When material must be added to the mixer, the mobile conveyor is positioned onto a 4 ft. × 4 ft. weight platform whose top is flush with the factory floor. Then the weight of the conveyor is tared so that the precise amount of acrylic powder can be loaded into the conveyor feed hopper. The powder is tipped into the hopper through a plastic strip curtain located at the front of the dust hood above it. The hood is connected to a dust extraction system that ensures environmentally safe dust-free operation. A grid across the top of the hopper breaks up any agglomerates, a main concern with the previous procedure. A rotary valve controls the rate of flow from the hopper to the conveyor. Six air-operated vibratory pads strategically placed around the hopper ensure a consistent flow of powder into the rotary valve at the hopper outlet without bridging.
The conveyor has 3-in. conveying tubes and operates at a 45-degree angle. An air motor powers both the conveyor and rotary valve as is common in hazardous environments. An inner-locked access panel facilitates cleaning of the internal conveyor components and a vision panel in one of the conveying tubes enables operators to determine when cleaning is required. Because the unit is self-emptying, cleaning only is necessary if there's a build-up of a sticky or cohesive product or to avoid cross-contamination between batches.
The conveyor systems consist of several evenly spaced polyurethane disks attached to a wire rope. The rope and disks travel in a continuous loop within parallel steel tubes. At each end, the rope assembly runs from one tube to the other around specially designed sprockets. One of the sprockets drives the rope and disks while the other provides tension to the rope.
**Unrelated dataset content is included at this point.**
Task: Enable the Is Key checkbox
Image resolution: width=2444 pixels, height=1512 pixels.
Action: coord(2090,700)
By maintaining the rope and disk assembly at a constant high speed, the conveyor produces an air stream that fluidizes and conveys product to the mixing vessel where the powder is centrifugally ejected. This method of conveying action allows production capacity to be ramped up or down with low energy requirements and minimal product degradation and separation.
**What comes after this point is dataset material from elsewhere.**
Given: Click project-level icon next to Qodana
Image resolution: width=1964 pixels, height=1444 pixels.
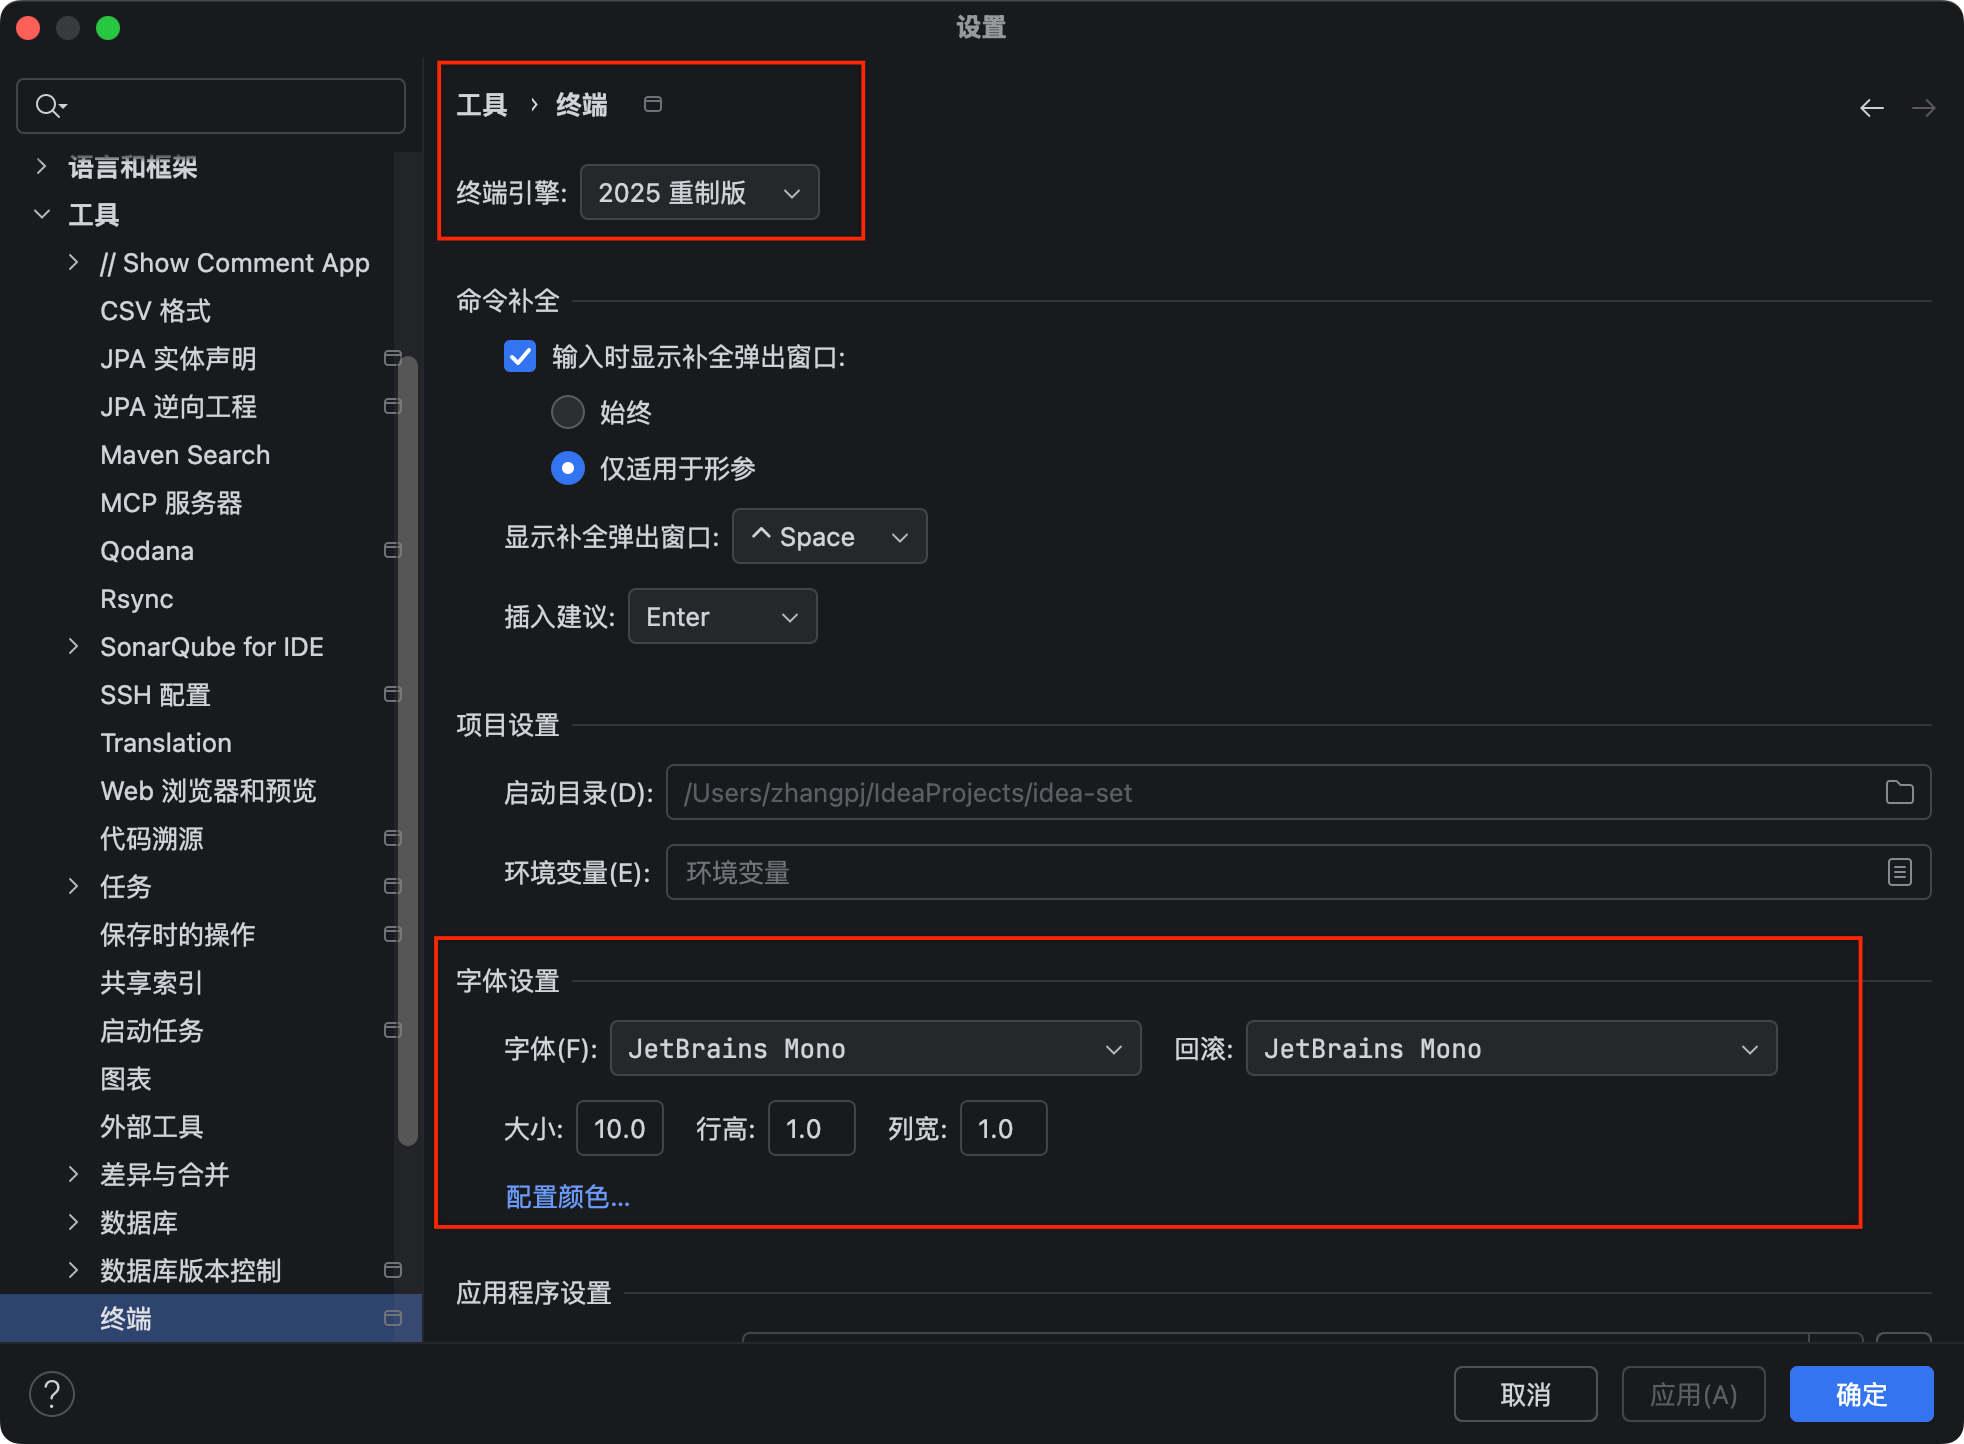Looking at the screenshot, I should pos(392,551).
The problem of lumpy, sticky powder has been eliminated, making it a virtually worry-free operation, according to Beard.
"It's a quality worry-free piece of equipment we are glad to have," he says. "Pouring into the vessel is consistent and we find the system extremely dependable. Instead of over an hour in labor required under the old method, the same process takes under 20 minutes, is totally automatic and requires little or no supervision."
The system is virtually maintenance free, adds Beard. In the over five years since installation, the only routine maintenance required relates to cleaning and rope tensioning.
A solid choice
The Aero Mechanical Conveyor provides high productivity and dust-free operation. Its features include total batch transfer, flexible operation at any angle without loss of capacity, a sealed system for contaminant-free delivery and a removable housing around the conveyor for easy cleaning. Units are available to handle volumes of up to 120 tons per hour.
Besides free-flowing powders such as acrylics, flour and carbon black, the system also can convey difficult materials such as titanium dioxide. In addition, it has no problem with granules, flakes or chips.